Singapore-UK Double Tax Treaty Guide

Singapore tax payable with reference to income derived from a Singaporean source is to be permitted as a credit against any UK tax payable on the same income. Equally, UK tax payable with reference to income derived from a UK source is to be permitted as a credit against any Singaporean tax payable on the same income.

Ottavia has prepared this guide to provide a broad overview of the bilateral tax treaty between the Government of the United Kingdom of Great Britain and Northern Ireland (UK) and the Government of the Republic of Singapore. This treaty was signed to enhance investment opportunities, investor confidence and trade flows between the two countries through providing relief from double taxation in relation to income tax, corporation tax, capital gains tax and other similar taxes. The latest version of the double taxation agreement was signed on 15 February 2012, and came into force on 27 December 2012. The provisions of the double taxation agreement took effect in April 2013 in the UK and in January 2013 in Singapore.

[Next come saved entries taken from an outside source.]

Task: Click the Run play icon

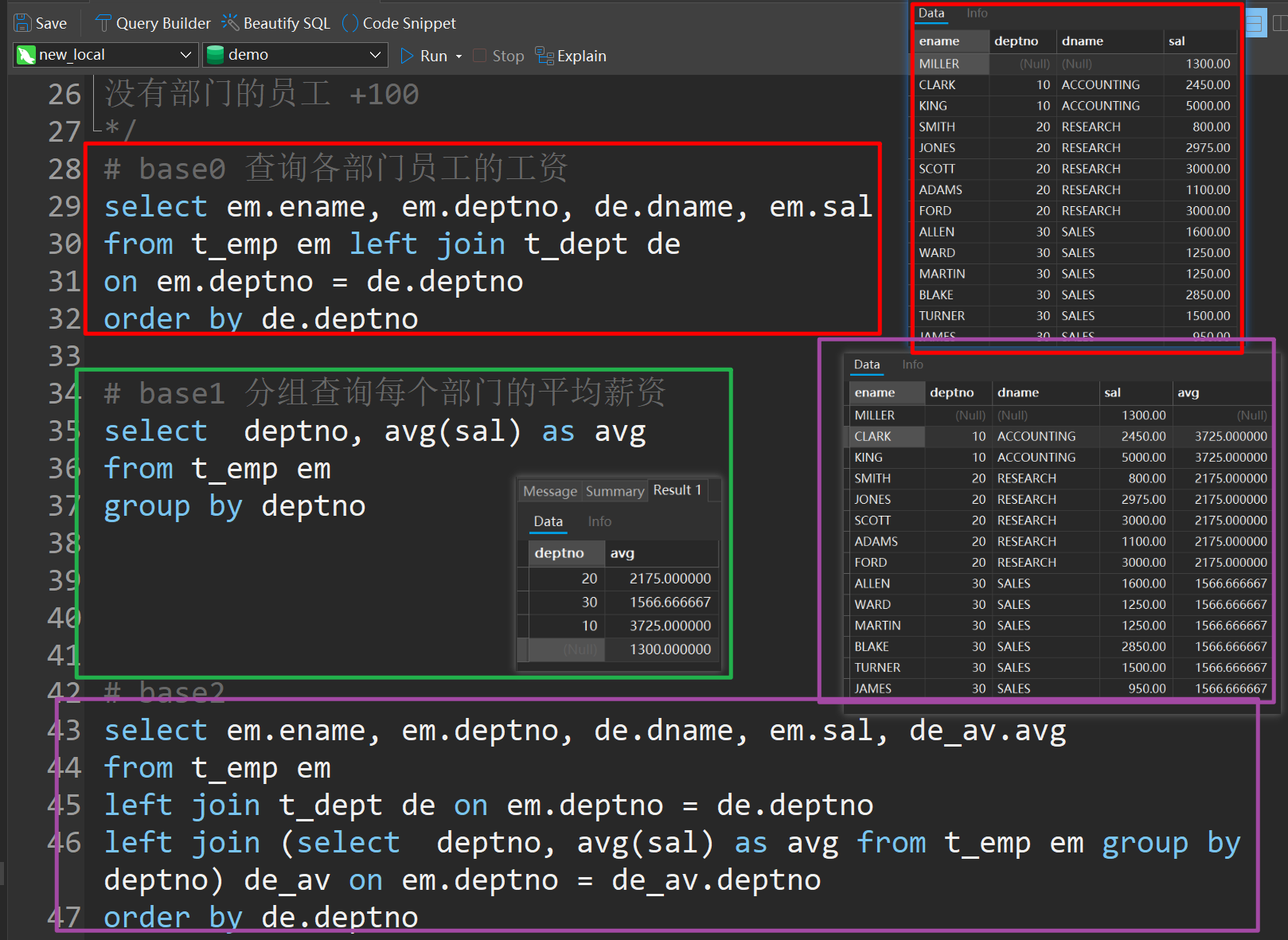Action: [407, 56]
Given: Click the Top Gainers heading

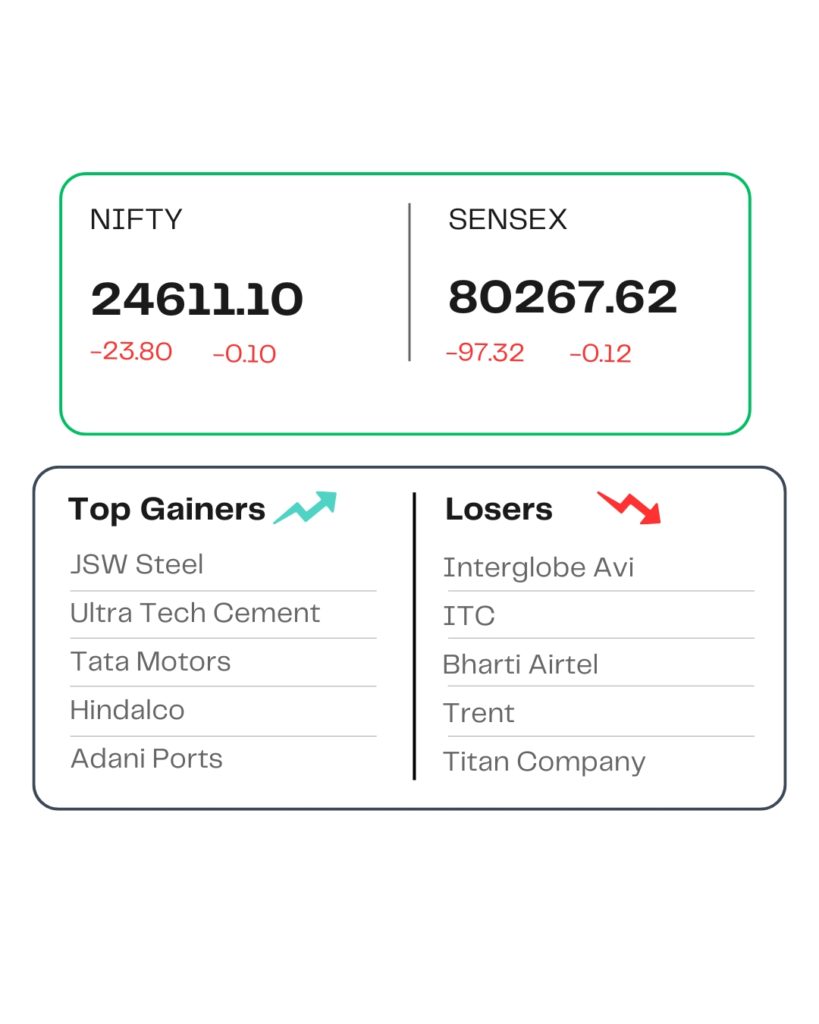Looking at the screenshot, I should [167, 509].
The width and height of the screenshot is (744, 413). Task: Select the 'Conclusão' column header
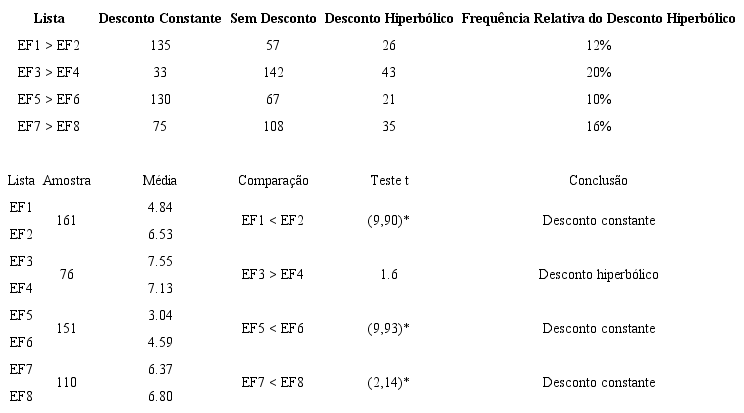pyautogui.click(x=598, y=181)
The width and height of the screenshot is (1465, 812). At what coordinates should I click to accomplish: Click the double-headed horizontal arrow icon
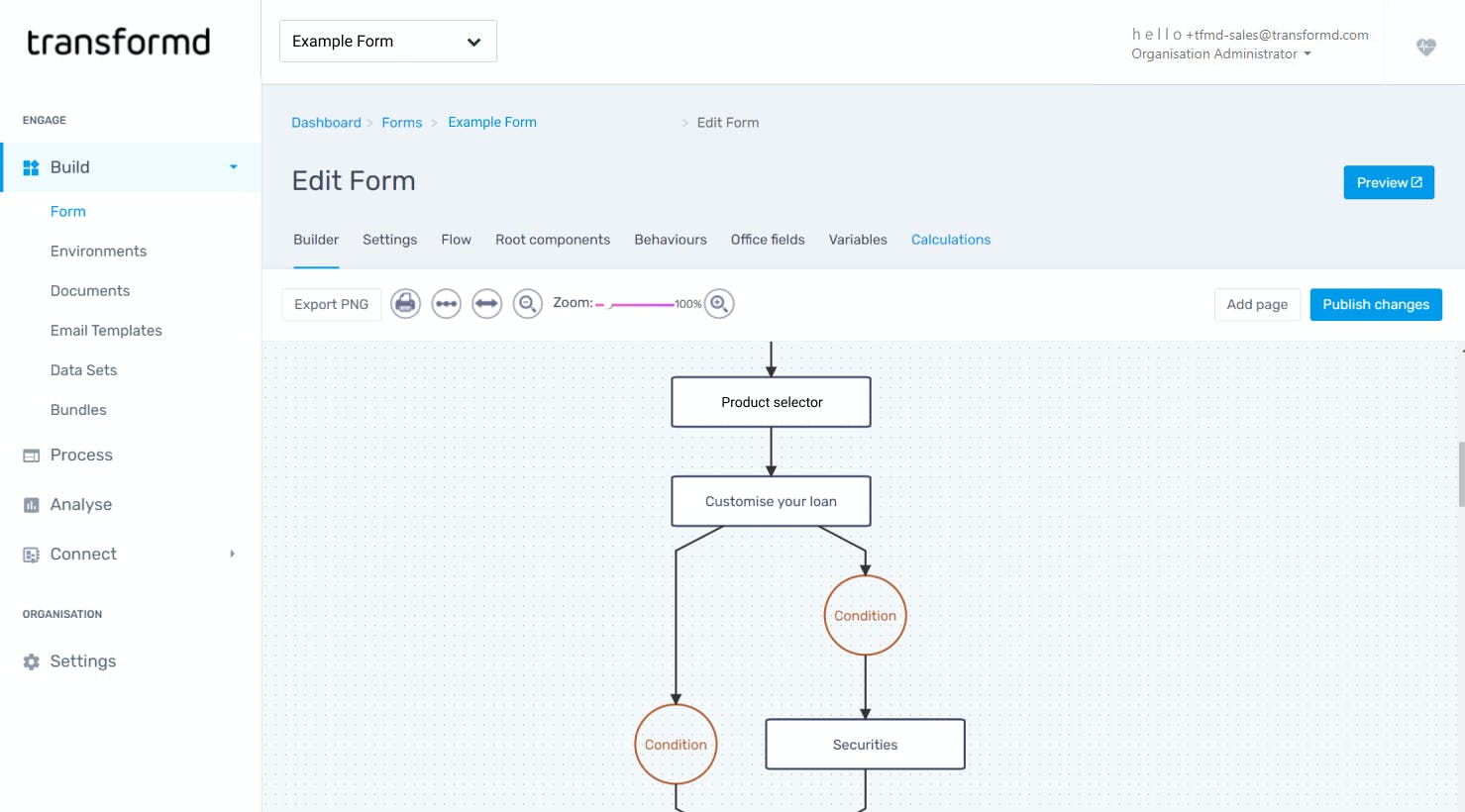486,304
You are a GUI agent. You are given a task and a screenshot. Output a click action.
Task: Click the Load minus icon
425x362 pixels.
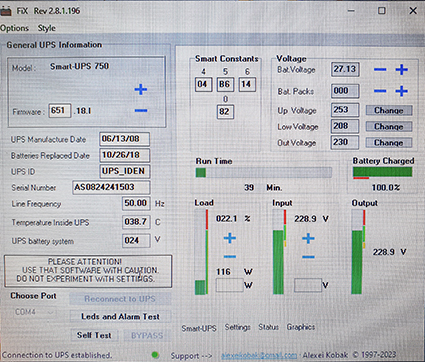point(230,257)
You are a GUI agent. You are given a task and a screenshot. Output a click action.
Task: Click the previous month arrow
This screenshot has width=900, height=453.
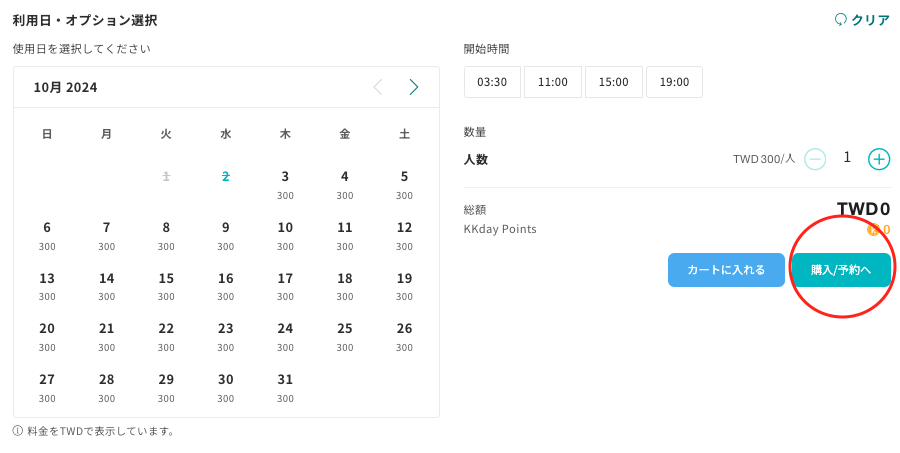coord(378,87)

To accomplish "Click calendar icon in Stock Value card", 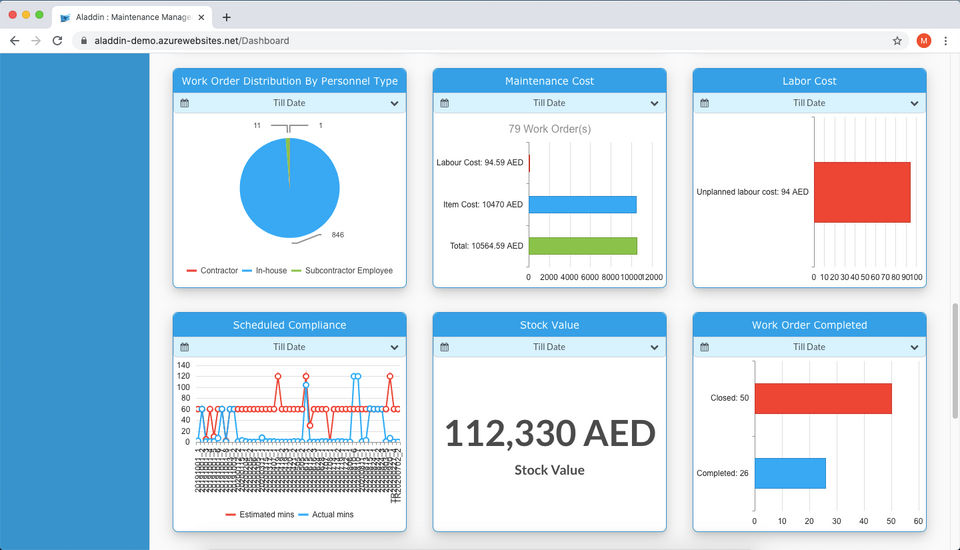I will coord(444,347).
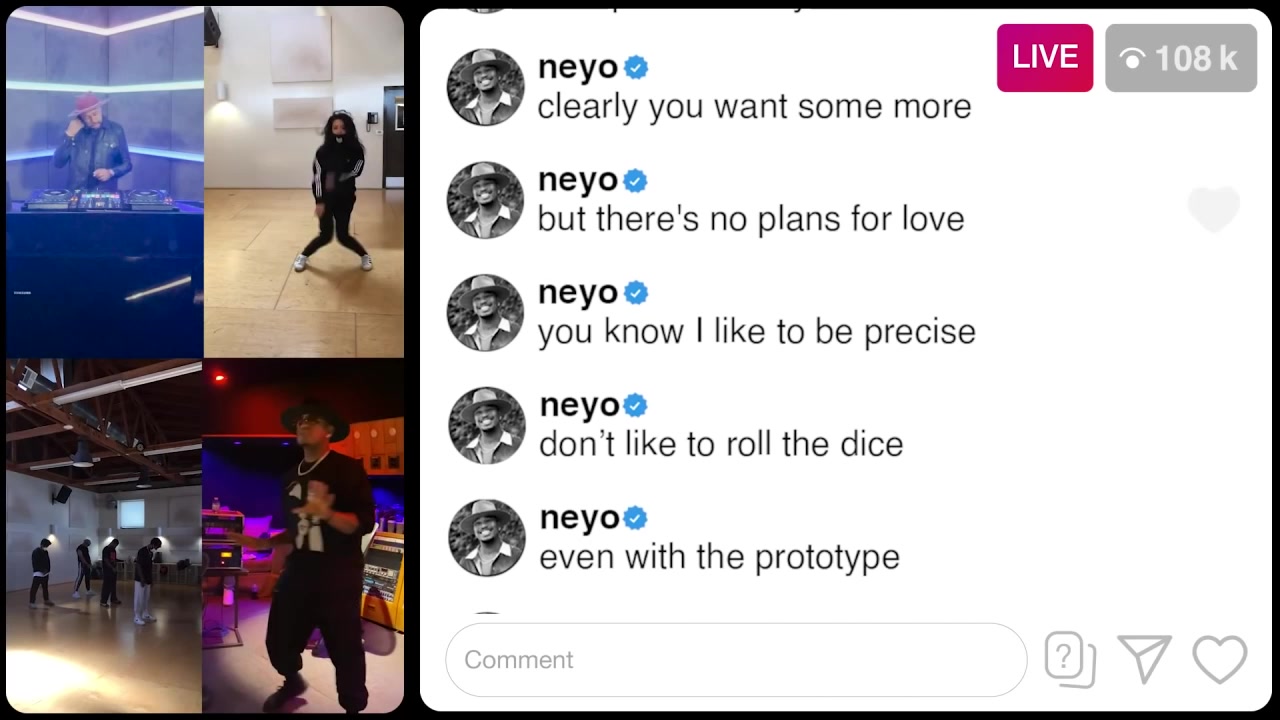This screenshot has width=1280, height=720.
Task: Click the verified badge on 'clearly you want some more'
Action: click(636, 68)
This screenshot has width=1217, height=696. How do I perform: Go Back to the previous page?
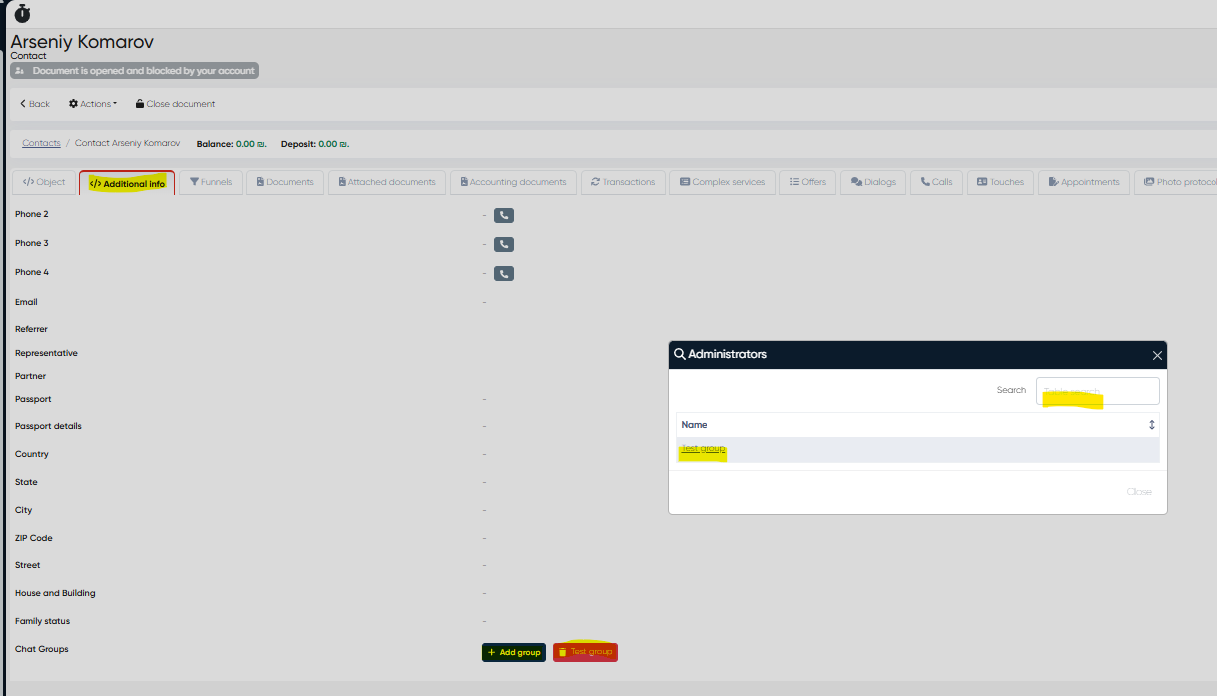coord(35,104)
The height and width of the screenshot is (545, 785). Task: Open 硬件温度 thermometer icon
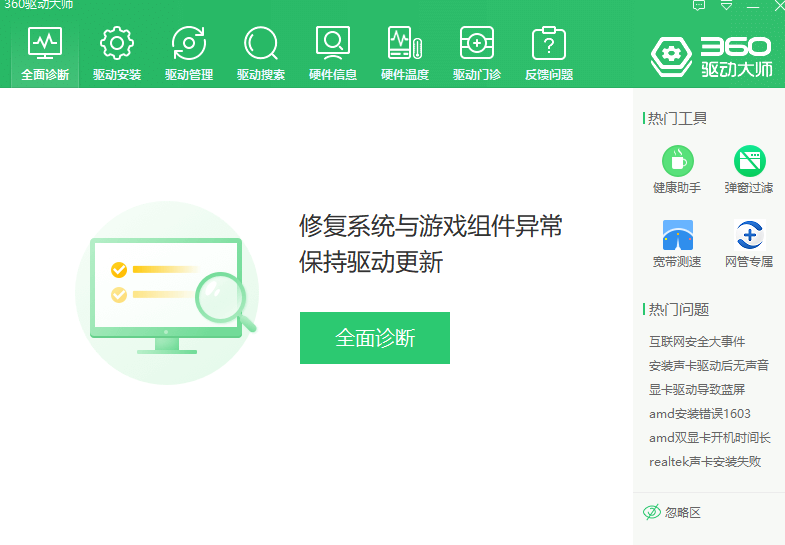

The provisions of the double taxation agreement are to apply to persons residents in one or both Contracting State and includes individuals, companies and other bodies of persons but is not to include partnerships.

Taxes covered by the provisions of the double taxation agreement are:

  • Income tax, corporation tax and capital gains tax in the UK
  • Income tax in Singapore

To benefit from the provisions of the double taxation agreement, the person is required to be a tax resident of either the UK or Singapore, determined by the person’s domicile, place of management or incorporation, residence or any other similar criterion.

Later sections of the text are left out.